Use of tumour marker immunoreactivity to identify primary site of metastatic cancer

Abstract

Objectives - To determine whether variations in the expression of tumour related antigens can predict the origin of tumours. Design - Immunohistological study of tumour marker expression in primary adenocarcinomas and respective metastatic deposits. Antibodies to the following tumour markers were used: polymorphic epithelial mucin (NCRC-11 and SM3), carcinoembryonic antigen, carcinoembryonic antigen with non-specific antigen cospecificity, CA125, CA19.9, prostate specific antigens, and thyroglobulin. Setting - Histopathology department of teaching hospital. Subjects - 100 pathology sections of metastatic adenocarcinoma and their related primary tumours.

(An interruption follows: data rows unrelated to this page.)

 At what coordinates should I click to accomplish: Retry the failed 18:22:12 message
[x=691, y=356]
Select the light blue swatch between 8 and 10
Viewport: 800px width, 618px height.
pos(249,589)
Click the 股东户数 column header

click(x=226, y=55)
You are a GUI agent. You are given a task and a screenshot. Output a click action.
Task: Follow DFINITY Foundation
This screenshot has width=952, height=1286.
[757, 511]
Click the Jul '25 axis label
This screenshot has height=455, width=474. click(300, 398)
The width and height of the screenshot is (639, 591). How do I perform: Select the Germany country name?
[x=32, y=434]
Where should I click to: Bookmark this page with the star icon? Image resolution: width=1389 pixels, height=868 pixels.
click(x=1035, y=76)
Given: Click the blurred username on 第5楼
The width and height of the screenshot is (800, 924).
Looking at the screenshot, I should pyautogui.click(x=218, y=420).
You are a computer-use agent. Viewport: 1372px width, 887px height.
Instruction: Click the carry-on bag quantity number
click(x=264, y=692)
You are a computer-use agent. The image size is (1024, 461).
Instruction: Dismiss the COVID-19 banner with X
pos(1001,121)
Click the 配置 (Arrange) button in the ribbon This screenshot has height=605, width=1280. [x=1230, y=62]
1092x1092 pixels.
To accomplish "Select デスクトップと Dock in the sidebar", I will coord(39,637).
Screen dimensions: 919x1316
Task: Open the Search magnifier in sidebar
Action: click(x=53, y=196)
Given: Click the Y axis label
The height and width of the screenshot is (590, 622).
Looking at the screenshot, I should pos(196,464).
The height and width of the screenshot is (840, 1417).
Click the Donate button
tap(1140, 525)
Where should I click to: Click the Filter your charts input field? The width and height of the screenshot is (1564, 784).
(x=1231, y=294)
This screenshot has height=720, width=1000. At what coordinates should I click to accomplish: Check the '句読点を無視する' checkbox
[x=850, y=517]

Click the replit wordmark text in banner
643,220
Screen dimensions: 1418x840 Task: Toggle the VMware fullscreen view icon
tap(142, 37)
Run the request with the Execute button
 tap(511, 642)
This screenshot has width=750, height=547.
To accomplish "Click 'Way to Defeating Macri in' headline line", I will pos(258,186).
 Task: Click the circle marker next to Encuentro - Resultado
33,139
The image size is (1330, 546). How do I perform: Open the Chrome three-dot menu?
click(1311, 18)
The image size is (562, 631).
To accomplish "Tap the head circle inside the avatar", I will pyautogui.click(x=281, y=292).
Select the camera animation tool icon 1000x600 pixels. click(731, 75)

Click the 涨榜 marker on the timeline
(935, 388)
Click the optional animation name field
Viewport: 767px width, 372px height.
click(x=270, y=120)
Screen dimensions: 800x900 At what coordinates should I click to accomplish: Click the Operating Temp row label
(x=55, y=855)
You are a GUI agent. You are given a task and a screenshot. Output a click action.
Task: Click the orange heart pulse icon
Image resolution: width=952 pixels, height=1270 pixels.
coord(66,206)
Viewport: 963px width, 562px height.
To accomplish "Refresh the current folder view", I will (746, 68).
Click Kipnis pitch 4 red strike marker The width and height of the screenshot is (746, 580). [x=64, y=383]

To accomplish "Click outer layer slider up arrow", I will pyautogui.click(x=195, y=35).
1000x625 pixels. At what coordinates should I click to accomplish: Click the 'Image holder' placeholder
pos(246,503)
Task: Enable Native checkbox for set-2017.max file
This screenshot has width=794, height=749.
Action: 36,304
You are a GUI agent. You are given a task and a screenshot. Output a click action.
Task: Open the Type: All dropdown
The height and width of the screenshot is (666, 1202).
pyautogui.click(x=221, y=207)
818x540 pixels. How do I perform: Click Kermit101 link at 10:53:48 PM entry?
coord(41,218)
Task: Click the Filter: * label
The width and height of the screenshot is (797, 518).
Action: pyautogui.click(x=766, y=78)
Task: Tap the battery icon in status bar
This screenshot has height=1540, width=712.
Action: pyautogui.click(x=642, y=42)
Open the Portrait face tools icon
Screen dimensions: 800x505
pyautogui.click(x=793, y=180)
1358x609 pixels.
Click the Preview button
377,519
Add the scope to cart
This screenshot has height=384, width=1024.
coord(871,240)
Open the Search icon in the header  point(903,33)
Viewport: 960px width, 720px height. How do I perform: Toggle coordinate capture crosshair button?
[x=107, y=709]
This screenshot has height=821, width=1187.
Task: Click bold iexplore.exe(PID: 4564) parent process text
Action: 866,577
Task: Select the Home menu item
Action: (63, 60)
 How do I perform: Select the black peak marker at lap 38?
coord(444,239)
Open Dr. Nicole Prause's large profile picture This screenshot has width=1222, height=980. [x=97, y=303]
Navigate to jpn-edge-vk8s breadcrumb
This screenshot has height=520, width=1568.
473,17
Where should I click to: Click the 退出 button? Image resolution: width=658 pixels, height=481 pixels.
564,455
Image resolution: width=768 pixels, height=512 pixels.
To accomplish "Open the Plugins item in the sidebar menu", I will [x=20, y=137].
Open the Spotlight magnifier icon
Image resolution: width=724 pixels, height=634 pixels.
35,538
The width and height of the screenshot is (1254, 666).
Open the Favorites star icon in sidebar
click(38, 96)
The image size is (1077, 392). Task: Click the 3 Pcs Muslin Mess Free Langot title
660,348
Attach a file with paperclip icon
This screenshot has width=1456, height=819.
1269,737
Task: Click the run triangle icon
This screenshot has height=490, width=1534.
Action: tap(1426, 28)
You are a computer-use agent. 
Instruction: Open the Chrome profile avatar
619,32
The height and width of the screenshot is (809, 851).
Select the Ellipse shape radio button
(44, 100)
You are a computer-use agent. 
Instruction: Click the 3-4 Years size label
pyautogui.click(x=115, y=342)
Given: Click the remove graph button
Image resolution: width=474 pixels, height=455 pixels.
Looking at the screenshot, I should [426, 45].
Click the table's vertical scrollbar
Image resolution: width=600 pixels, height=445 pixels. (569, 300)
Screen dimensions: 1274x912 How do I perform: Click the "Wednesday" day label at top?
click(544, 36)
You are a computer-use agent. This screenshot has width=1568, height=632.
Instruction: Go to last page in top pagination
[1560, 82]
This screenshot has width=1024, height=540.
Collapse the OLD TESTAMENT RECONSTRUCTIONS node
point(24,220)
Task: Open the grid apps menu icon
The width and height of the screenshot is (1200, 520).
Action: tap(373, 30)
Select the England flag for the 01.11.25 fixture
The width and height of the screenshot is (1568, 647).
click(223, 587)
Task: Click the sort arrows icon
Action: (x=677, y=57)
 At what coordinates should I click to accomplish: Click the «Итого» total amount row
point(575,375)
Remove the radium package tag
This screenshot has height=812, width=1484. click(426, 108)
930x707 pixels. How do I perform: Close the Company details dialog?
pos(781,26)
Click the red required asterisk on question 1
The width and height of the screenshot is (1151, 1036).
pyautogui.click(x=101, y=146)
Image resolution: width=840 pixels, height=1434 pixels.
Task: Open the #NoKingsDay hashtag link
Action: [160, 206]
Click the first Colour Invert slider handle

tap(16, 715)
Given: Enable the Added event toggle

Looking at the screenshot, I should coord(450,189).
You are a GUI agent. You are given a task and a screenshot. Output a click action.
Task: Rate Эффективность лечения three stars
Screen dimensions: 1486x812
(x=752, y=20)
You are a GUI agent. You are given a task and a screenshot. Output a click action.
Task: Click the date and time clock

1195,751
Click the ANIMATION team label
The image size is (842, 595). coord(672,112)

Main outcome measures - Concordance of reactivity between primary and metastatic tumours. Reactivity profiles of tumour sites. Results - The correct primary site of origin was predicted in 70% (33/47) of tumours in men and 54% (27/43) tumours in women with antibodies SM3, 288, CA19.9, CA125, and PSA (men only). Specificities ranged from 68% for breast tumour to 98% for prostate tumour. Conclusion - Use of tumour markers in patients presenting with metastatic adenocarcinoma of unknown origin can help localise the probable primary sites and reduce the need for extensive and expensive imaging techniques.